On 09/19/2010 05:35 AM, Amos Jeffries wrote:
> Round 2 of only src/comm/ changes.
>
> I believe this accounts for all the bits requested to date. Including
> adding Subscriptions for ConnAcceptor.
* The patch is missing the new Subscription class. Based on your subject 
line, I am guessing you will post that separately.
* Comm::ConnOpener::start() should call connect() directly. Start() is 
already async, there is no need to pay the async price again. Moreover, 
by doing an async call, you are more likely to encounter timeouts even 
before we call connect() because the clock starts ticking before the 
call is fired.
* Comm::ConnOpener::timeout() should call connect() directly. Timeout() 
is already async, there is no need to pay the async price again.
* I do not like how Comm::ConnOpener::connect() calls itself. I assume 
you did not invent this, but the code will fail to produce the 
intended(?) delay if there are no other async calls already scheduled, 
which is something the class does not really control. Recall that async 
calls are AsyncCallQueue::fire()d until there are none left...
At the very least, please add a comment explaining why we use such a 
hack instead of either using an explicit loop or waiting a little bit 
via eventAdd.
* calls_.connect_ should not be reused in Comm::ConnOpener::connect() 
because AsyncCall objects may not support being fired twice -- they may 
have state. The connect_ object is not needed at all if you address the 
above comments. If you do not, set it to NULL at the start of 
Comm::ConnOpener::connect() and recreate when needed.
* I may be wrong, but the interesting "Is opened conn fully open?" 

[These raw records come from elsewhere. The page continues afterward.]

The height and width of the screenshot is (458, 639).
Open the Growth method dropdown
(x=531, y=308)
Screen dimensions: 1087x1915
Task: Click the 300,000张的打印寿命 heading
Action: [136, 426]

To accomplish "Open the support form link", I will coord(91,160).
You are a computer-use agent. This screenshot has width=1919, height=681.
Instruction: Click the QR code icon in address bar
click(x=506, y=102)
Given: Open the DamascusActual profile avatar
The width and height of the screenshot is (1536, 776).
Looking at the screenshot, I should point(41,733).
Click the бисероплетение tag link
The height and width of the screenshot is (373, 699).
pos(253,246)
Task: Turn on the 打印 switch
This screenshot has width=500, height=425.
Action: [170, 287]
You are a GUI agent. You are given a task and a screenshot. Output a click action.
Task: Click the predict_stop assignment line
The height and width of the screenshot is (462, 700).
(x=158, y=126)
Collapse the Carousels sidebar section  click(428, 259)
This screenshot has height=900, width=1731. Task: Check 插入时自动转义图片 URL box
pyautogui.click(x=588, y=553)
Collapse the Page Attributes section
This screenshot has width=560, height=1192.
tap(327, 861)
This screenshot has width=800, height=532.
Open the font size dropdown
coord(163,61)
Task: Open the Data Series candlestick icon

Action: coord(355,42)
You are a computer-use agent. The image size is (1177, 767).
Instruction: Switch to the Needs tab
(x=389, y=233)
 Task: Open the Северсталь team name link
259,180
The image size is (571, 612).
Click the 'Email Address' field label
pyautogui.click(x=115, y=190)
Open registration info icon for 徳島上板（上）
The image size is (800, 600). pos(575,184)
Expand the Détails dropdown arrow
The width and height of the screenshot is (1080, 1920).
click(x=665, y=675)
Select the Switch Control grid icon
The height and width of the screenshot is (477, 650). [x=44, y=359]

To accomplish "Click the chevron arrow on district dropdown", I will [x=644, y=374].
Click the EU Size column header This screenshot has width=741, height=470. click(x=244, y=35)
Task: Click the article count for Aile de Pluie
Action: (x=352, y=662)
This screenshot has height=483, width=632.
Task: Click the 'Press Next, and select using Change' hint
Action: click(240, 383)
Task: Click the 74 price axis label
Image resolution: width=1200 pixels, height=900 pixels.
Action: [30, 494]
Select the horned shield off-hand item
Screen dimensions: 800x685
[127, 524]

comment below may reveal a couple of bugs:
> +    // recover what we can from the job
> +    if (conn_ != NULL && conn_->isOpen()) {
> +        // it never reached fully open, so abort the FD
> +        conn_->close();
> +        ...
Clearly, conn_ is open inside that if-statement (there is no such thing 
as half-open conn, I hope; we have enough headaches from half-closed 
ones!). There is nothing wrong with the connection. Instead, it is the 
ConnOpener job itself that got into a half-finished state here, most 
likely due to an exception after the connection got opened and before it 
was sent to the caller. To clean up, two separate actions are needed:
a) Close the opened connection. The beginning of your if-statement will 
do the job, but do not call doneConnecting(). Here is a polished version:
   if (conn_ != NULL && conn_->isOpen()) {
       Must(callback_ != NULL); // or there should be no conn_
       // we never sent this open connection to the caller, so close
       conn_->close();
       fd_table[conn_->fd].flags.open = 0;
       conn_ = NULL;
   }
b) Notify the caller we are dying:
   if (callback_ != NULL) {
       // do not let the caller wait forever
       doneConnecting(COMM_ERR_CONNECT, 0);
   }
I am not sure about the order. The above order means "caller can handle 
and should get nil params.conn". You can remove "conn_ = NULL" if 
"caller should get a non-nil but closed params.conn", but there will 
still be two if-statements.
Please check that I did not miss some other inter-state dependencies in 
the above sketch. You know this code much better than I am.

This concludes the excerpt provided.